• BRANO:
§
L’accusa è – va da sé o, almeno, dovrebbe andare da sé – grossolanamente falsa. Nella riforma sanitaria di Obama – o, meglio, nei molti e confusi progetti di riforma oggi in discussione nel Congresso, – non v’è, ovviamente, traccia alcuna di questa commissione della morte. A meno di non voler considerare tale la proposta – peraltro avanzata da un repubblicano – di dare alle persone in fin di vita (gli anziani in particolare) la possibilità di scrivere un testamento biologico e di discutere con i medici curanti la via per evitare, in conformità con la volontà del malato, ogni forma di accanimento terapeutico. Ma è un fatto che, a dispetto di tanta ridicolaggine, l’isterica “difesa della nonna” è oggi diventata parte(magari irrisa, ma comunque parte) del dibattito politico; e, comunque, parte essenziale dell’opposizione ad una riforma che ancora non esiste, ma che già viene combattuta, da destra. come “plain evil”, una sorta di “male assoluto” che nega la stessa essenza dell’ “essere americani”. Non per caso, nelle ultime settimane, la battaglia contro la riforma sanitaria – una riforma sanitaria la cui stesura Barack Obama ha affidato al Congresso, per non ripetere l’errore che, nel ’93, affondò il tentativo di Hillary Clinton – è andata di pari passo con un’altra campagna, altrettanto ridicola nei suoi contenuti ed altrettanto presente nel dibattito politico: quella dei cosiddetti “Birthers”. Vale a dire: quella di coloro che negano la legittimità dell’elezione di Obama, in virtù del fatto che quest’ultimo sarebbe nato, non alle Hawaii (come testimoniato da un certificato di nascita da loro considerato contro ogni evidenza falso) , bensì in Kenia (secondo un certificato di nascita la cui grossolana falsità è già stata dimostrata).

Che cosa sta accadendo? Che cosa c’è dietro questa apparente follia? Nulla di nuovo. O, più esattamente, qualcosa che rivela come il nuovo (l’elezione di Obama) continui a convivere ed a combattere con il vecchio. Alla fine degli anni ’90, tre sociologi dell’università di Harvard – Alberto Alesina, Edward Gleaser e Bruce Sacerdote – avevano cercato di capire, attraverso una molto accurata inchiesta, le ragioni per le quali l’opinione pubblica americana rimaneva, in particolare nella sua maggioranza bianca, contraria ad ogni forma di welfare, anche laddove – com’è oggi il caso della riforma sanitaria – evidenti appaiono gli immediati vantaggi (o addirittura, l’impellente necessità) di nuove forme di assistenza sociale. E questa era stata, in estrema sintesi, la loro risposta: per razzismo. O, volendo metterla in termini un po’ più elaborati, per la percezione che ogni forma di assistenza pubblica fosse immancabilmente destinata a tradursi in un “iniquo” vantaggio per le minoranze razziali.
§
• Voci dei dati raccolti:
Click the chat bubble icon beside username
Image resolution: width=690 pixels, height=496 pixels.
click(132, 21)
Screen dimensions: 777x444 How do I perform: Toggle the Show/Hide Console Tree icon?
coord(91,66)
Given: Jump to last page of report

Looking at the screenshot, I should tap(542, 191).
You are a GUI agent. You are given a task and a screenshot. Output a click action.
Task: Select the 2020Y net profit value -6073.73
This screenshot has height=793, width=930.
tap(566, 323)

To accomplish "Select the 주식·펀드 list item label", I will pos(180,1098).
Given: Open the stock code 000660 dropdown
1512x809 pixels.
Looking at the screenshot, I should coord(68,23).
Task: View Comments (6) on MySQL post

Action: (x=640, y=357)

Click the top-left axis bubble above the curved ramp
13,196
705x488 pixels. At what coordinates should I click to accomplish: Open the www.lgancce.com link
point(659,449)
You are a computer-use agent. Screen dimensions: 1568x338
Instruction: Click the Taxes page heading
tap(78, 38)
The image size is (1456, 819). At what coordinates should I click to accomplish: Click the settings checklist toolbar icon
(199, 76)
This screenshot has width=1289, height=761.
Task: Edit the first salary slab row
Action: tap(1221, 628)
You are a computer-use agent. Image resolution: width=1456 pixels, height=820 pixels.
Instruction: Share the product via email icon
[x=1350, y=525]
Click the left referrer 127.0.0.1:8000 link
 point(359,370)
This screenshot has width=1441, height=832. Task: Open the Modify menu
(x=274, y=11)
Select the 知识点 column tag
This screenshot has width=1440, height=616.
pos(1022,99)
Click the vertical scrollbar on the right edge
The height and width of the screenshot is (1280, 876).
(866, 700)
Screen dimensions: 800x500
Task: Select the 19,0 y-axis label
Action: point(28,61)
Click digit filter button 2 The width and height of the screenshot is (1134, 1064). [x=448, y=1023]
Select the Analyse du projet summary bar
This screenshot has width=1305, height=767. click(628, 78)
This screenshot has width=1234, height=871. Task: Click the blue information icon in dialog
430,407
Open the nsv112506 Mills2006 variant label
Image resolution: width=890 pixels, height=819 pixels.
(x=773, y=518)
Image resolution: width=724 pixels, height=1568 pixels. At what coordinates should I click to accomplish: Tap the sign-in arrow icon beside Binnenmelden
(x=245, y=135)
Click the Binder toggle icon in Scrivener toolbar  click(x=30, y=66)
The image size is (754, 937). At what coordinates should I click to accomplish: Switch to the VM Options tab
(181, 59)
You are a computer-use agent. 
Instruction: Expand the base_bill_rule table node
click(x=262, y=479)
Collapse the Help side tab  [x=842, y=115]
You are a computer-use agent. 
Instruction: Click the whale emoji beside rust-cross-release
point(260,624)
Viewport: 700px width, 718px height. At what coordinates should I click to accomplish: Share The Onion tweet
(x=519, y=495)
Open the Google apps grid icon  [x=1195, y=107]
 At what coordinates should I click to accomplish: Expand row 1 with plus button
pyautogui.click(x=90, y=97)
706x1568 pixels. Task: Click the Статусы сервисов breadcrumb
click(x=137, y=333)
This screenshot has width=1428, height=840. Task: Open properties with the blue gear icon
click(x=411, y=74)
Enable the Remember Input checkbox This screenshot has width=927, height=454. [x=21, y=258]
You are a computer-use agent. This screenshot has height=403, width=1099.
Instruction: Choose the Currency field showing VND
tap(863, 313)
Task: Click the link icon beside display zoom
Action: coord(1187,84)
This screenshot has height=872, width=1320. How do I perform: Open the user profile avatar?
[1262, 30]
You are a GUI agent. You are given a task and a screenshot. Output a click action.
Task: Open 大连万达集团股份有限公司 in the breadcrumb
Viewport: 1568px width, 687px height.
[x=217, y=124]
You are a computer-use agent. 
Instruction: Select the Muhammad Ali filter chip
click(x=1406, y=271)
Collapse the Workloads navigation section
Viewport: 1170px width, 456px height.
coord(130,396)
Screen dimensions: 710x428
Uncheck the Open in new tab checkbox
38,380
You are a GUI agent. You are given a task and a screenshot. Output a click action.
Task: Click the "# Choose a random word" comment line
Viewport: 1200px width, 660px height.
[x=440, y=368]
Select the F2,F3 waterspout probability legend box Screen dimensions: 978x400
§
• CONSEGNA: Scrivi i nomi dei sociologi dell'università di Harvard citati nel brano sulla riforma sanitaria di Obama. Il materiale raccolto non ha alcun legame con il brano.

• SOLUZIONE: Alberto Alesina, Edward Gleaser, Bruce Sacerdote